The day hope died...


----------



## Andrew Green (Oct 1, 2009)

stevebjj said:


> I have no idea. They're both head cases. Big Country has no business being on this show, so I wonder what's going on with that. You've got guys who don't look like they've been training for more than a few months fighting last week, and then a guy who's beaten both Jeff Monson and Frank Mir in grappling competitions and has a respectable pro record in Big Country. The whole season is just... something's just not quite right about the entire thing.



yeah... and his attitude is doing nothing but hurting him.  I would guess he figured it would be a easy way to jump into the spotlight and get his name recognized and the bigger paycheques that come with it.

But it does seem like they are scrapping the bottom of the bucket this time around, I haven't watched the show since the first season, but these guys are no where near the level of the fighters in that one on average.
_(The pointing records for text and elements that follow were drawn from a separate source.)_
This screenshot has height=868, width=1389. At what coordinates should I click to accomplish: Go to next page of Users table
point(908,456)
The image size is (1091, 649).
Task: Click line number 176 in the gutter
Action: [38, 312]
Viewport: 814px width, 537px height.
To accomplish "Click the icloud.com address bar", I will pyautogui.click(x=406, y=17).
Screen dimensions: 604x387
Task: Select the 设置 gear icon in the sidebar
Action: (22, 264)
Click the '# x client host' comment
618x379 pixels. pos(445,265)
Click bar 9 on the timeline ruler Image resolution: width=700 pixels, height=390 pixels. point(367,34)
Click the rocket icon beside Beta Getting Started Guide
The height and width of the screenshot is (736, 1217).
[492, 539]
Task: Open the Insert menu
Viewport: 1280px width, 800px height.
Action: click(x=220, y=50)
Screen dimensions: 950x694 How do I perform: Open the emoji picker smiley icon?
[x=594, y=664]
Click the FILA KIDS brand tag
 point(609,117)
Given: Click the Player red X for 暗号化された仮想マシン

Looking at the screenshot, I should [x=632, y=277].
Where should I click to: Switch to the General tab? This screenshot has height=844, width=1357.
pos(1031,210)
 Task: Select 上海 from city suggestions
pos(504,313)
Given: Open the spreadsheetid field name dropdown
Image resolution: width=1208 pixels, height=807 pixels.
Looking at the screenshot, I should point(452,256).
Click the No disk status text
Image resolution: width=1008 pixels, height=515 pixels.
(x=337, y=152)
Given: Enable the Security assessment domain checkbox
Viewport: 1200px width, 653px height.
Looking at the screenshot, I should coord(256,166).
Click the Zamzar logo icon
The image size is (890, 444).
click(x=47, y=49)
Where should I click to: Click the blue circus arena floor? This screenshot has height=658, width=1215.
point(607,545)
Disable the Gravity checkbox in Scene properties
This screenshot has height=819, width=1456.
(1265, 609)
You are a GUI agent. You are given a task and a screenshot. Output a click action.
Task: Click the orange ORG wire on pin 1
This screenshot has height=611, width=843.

It wouldn't surprise me to see Kimbo vs Roy again for the finale following another fighter being replaced by Kimbo.


----------



## d1jinx (Oct 1, 2009)

welp.... that was that.  i was wrong.  fat boy laid on him and punched him till they stopped it.  I dont know why kimbo just laid there.  why didnt he knee him in the head or side or something.


----------



## Brian R. VanCise (Oct 1, 2009)

Well Roy did what he had to do *but......* it sure would have been nice if after they got in that position either Roy through a bomb or two instead of the little punches or Kimbo tried to defend. 
	

	
	
		
		

		
			





  Still I think a fighter is going to get injured and we will see Kimbo right back in the mix and probably a rematch in the final with Roy.


----------



## d1jinx (Oct 1, 2009)

Brian R. VanCise said:


> Still I think a fighter is going to get injured and we will see Kimbo right back in the mix and probably a rematch in the final with Roy.


 yup.  agreed


----------



## Andrew Green (Oct 1, 2009)

Brian R. VanCise said:


> Well Roy did what he had to do *but......* it sure would have been nice if after they got in that position either Roy through a bomb or two instead of the little punches or Kimbo tried to defend.
> 
> 
> 
> ...




I'm pretty sure Kimbo was trying to defend.


----------



## Journeyman (Oct 1, 2009)

I'd like to see Kimbo fight again, but honestly, I'm not sure he's good enough to beat anybody on the show, much less win the whole thing.


----------



## AceHBK (Oct 1, 2009)

Journey - I agree with you as with pretty much everyone else.

Roy looks horrible (shape wise more than anythin else. Looked like the Blob)  I was disgusted at the site but this ain't no beauty contest so he did get the job done and beat Kimbo.  Other than he really didn't need to brag about the win since he pretty much layed on top of Kimbo.

Kimbo on the ground looks horrible.  I almost turned the station cause it looked so bad.  He looked like a fish out of water ( aka Houston Alexander)on the ground and he didn't have a clue as to what to do to improve his situation.

Roy had him in a crucifix but those punches didn't do a ounce of damage.  I don't know what was worse, Kimbo not fighting on the ground or Roy hitting him with punches that wouldn't hurt a 5 yr old.

I hope Kimbo is getting the ground work he needs now that he is with ATT down in Florida.  The guy is humble and seems like a really cool dude and it makes me root for him.  It would just be easier if he had more skill.  He seemed too tense and too scared to pull the trigger (let his hands go) in the fight.


----------



## Damon1698 (Oct 5, 2009)

I hate to say this but I called the fight rofl  won a 25$ bet with my friend also )))))))))))))))))))))))))


----------